Does Moderna Therapeutics Have the NEXT Next Big Thing?
Scenes from inside Moderna’s Cambridge offices.
Viewed from the outside, Moderna’s offices, housed in a four-story brick building on First Street, in Kendall Square, don’t look like a place where cutting-edge science is taking place. Much of the first floor consists of office space and meeting rooms that could belong to any small company. But on one side of that floor, and in half of the basement, are laboratories that Bancel, after his hiring, quickly filled with scientists whose job it would be to start testing and refining the technology. He also began to attract luminaries to his advisory board, which now looks like a who’s who of the Boston-area scientific community.

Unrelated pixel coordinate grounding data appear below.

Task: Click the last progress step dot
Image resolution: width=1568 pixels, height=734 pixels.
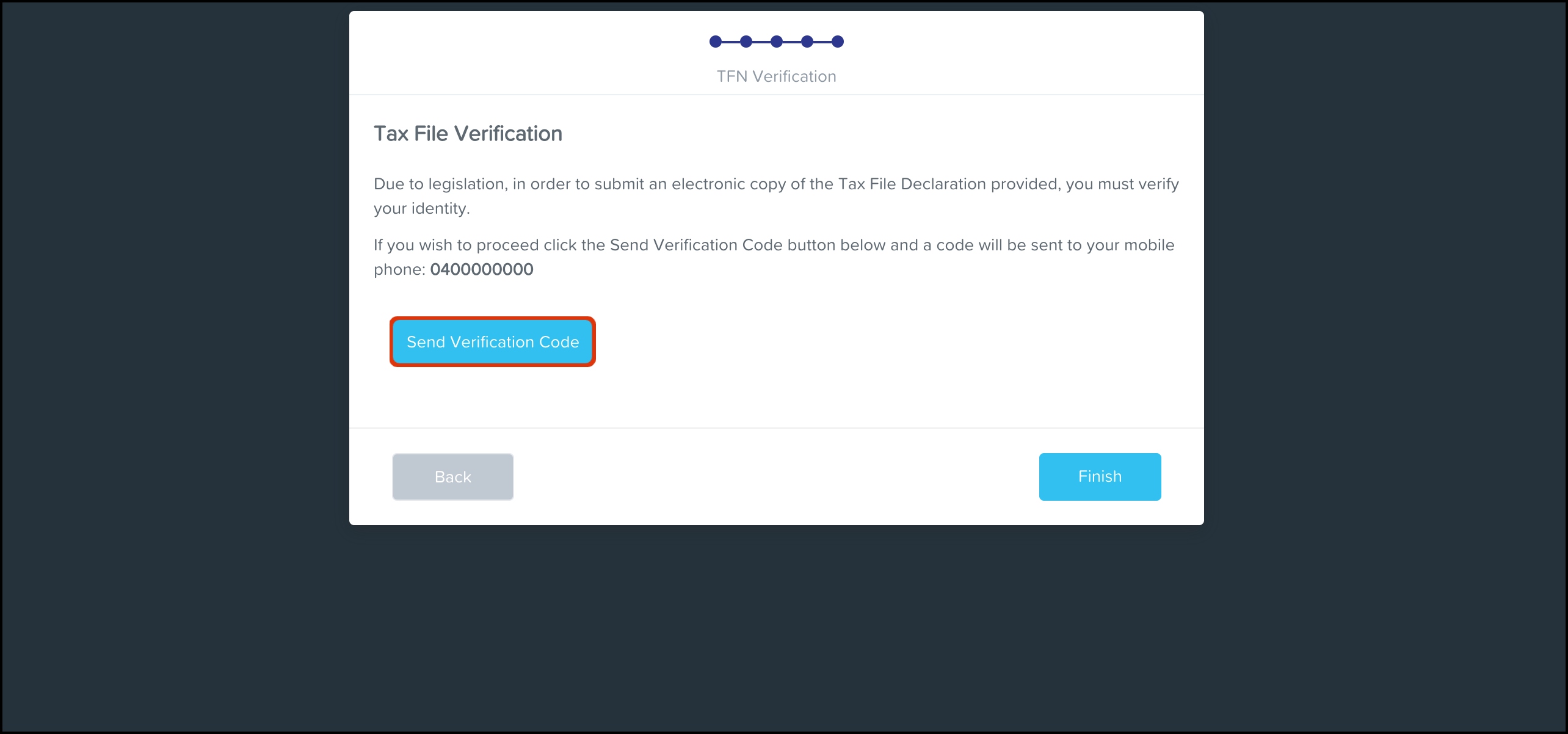Action: pyautogui.click(x=838, y=42)
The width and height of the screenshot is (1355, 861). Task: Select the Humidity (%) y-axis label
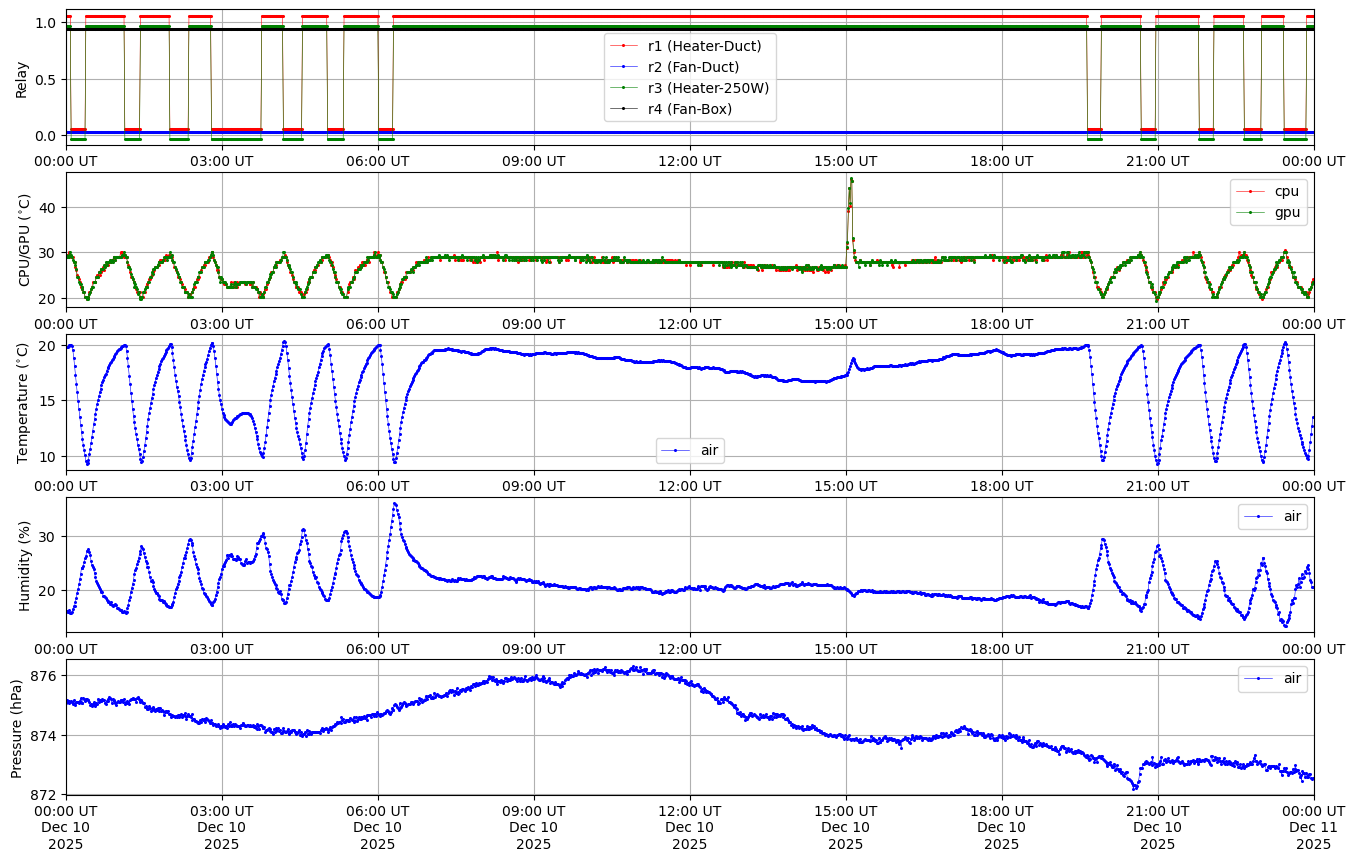click(23, 565)
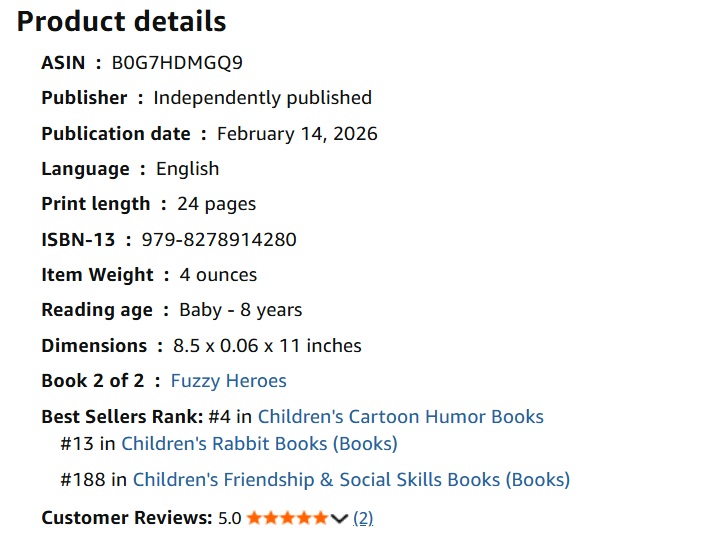Click the 4 ounces item weight value

coord(218,275)
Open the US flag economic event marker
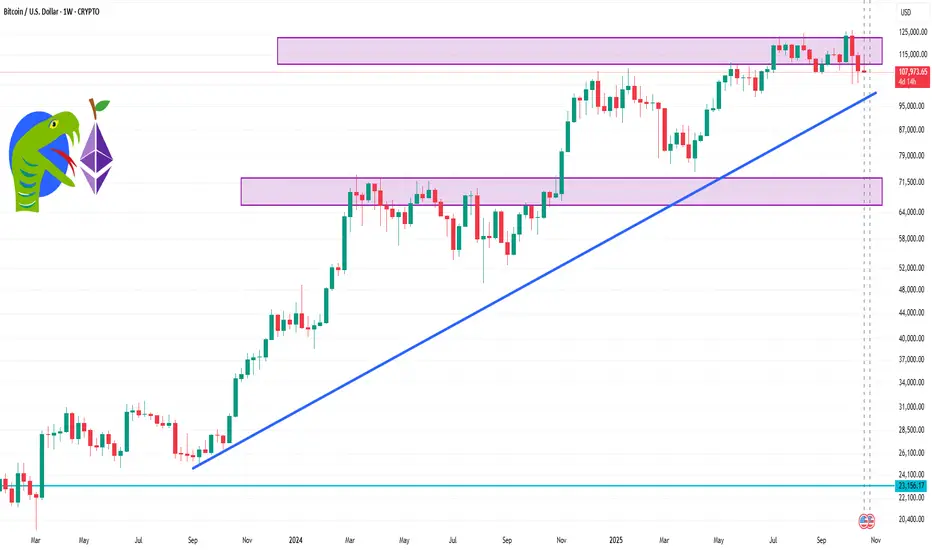Image resolution: width=932 pixels, height=550 pixels. pos(867,521)
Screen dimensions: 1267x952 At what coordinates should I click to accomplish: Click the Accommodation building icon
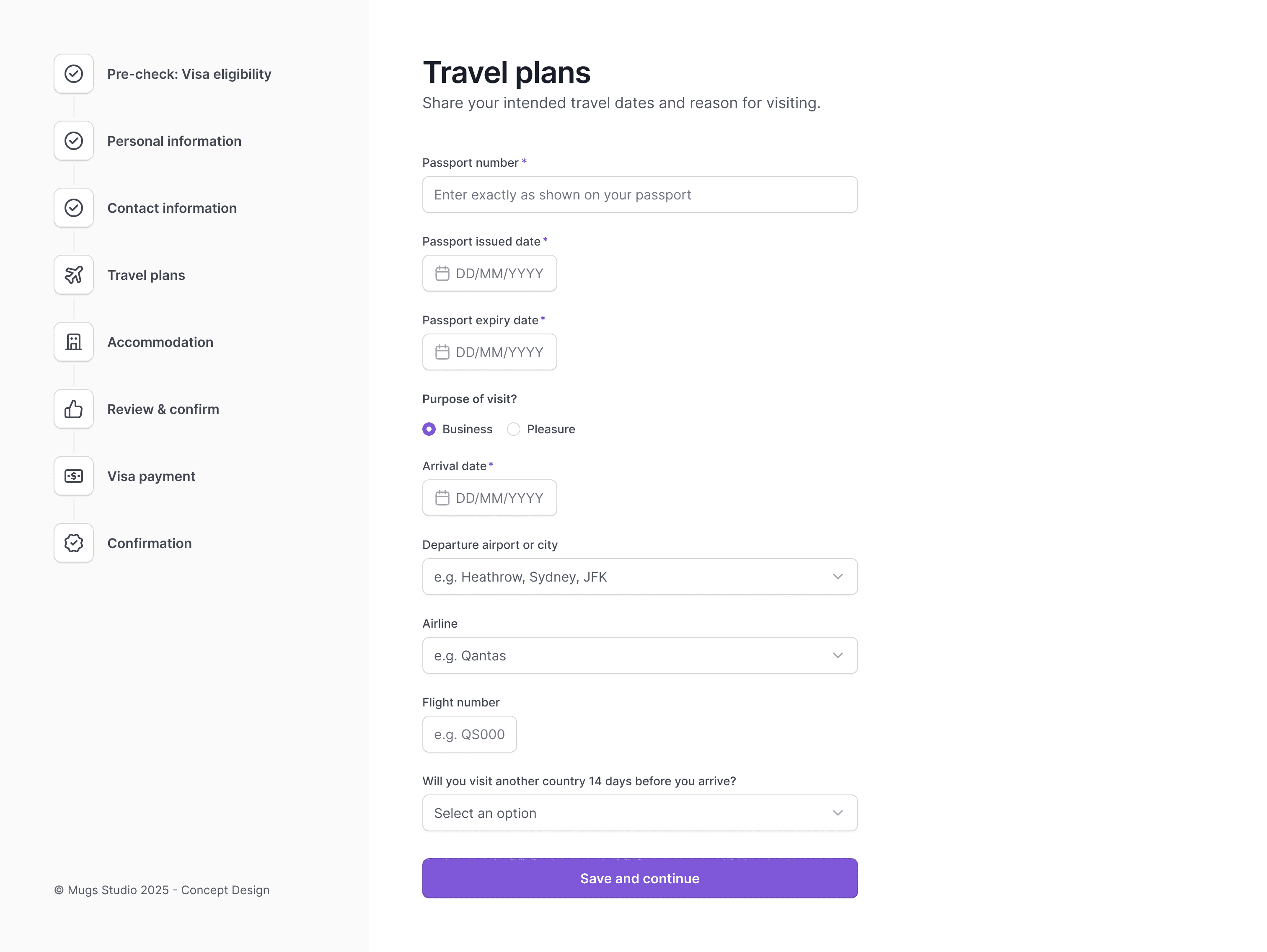click(73, 341)
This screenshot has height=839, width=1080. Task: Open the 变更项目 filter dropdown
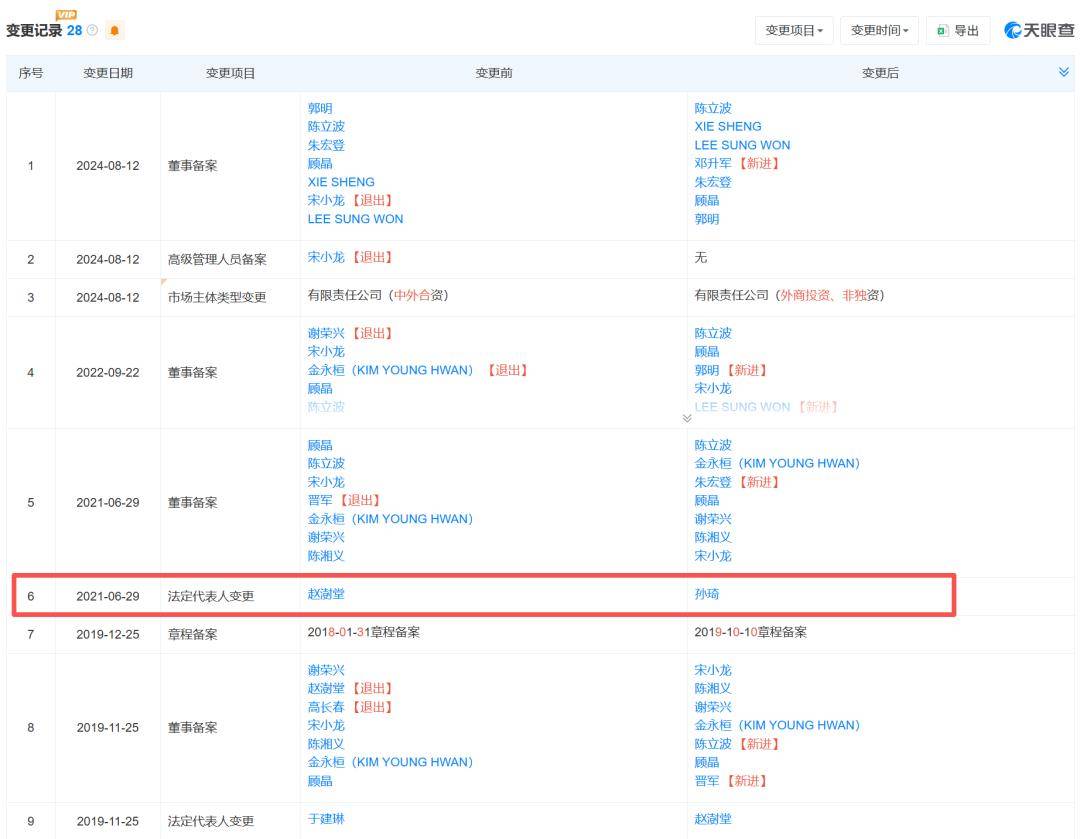tap(793, 30)
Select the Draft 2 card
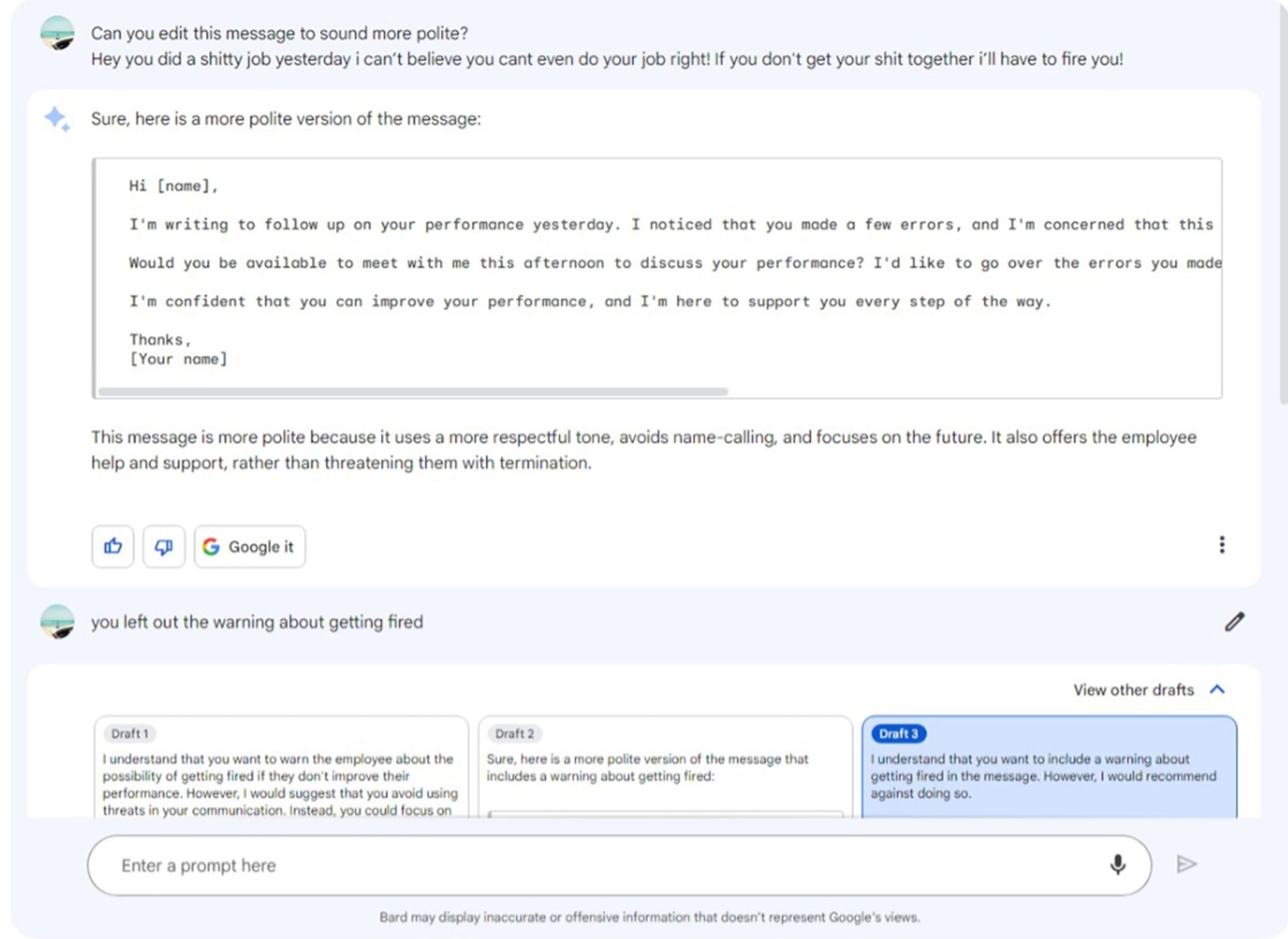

In late November, Bancel invited me to come visit the Moderna offices and watch his team at work. In one part of the office, a scientist explained to me how he used a computer to design a strand of mRNA that codes for a protein missing in patients with a certain genetic defect. Elsewhere in the building, a researcher in a lab was taking those designs and making actual strands of Moderna’s patented modified mRNA, which he placed in a solution. In yet another lab area, a team was introducing those strands of mRNA into human cells in a dish. All of this was preparation for the main event, when another scientist would drop those cells into a series of tray wells containing a reactive agent that would change colors in the presence of the protein they had coded for—if, of course, they had succeeded in producing it. The day I visited, I stood by as a Moderna scientist dropped the cells into the wells. We waited patiently for a short while, and then the wells turned a gratifying shade of blue. Moderna’s chief scientific officer, Tony de Fougerolles, patted the scientist on the back. “Congratulations,” he told him, “you just got another hit.” Then, turning to me, he added, “In five years, that mRNA you just saw there might treat a disease that is currently not druggable.”
Bancel says Moderna has engineered more than 100 proteins this way. He won’t yet say which they are—but all, he assured me, are proteins the absence of which in a human body can cause disease. The company has been running experiments like this since the first few weeks of its existence. By the summer of 2011, encouraged by a dazzling few weeks of success with in vitro experiments, Moderna decided it was ready for the next step: conducting live experiments. Researchers began by working with mice and rats, some bred to have a single gene mutation that made them unable to produce a particular protein—and, by extension, unhealthy. Moderna scientists engineered their mRNA, coded it for the missing proteins, injected it into the sick animals, and restored them to health. When it comes to small animals, Bancel says, the technology works.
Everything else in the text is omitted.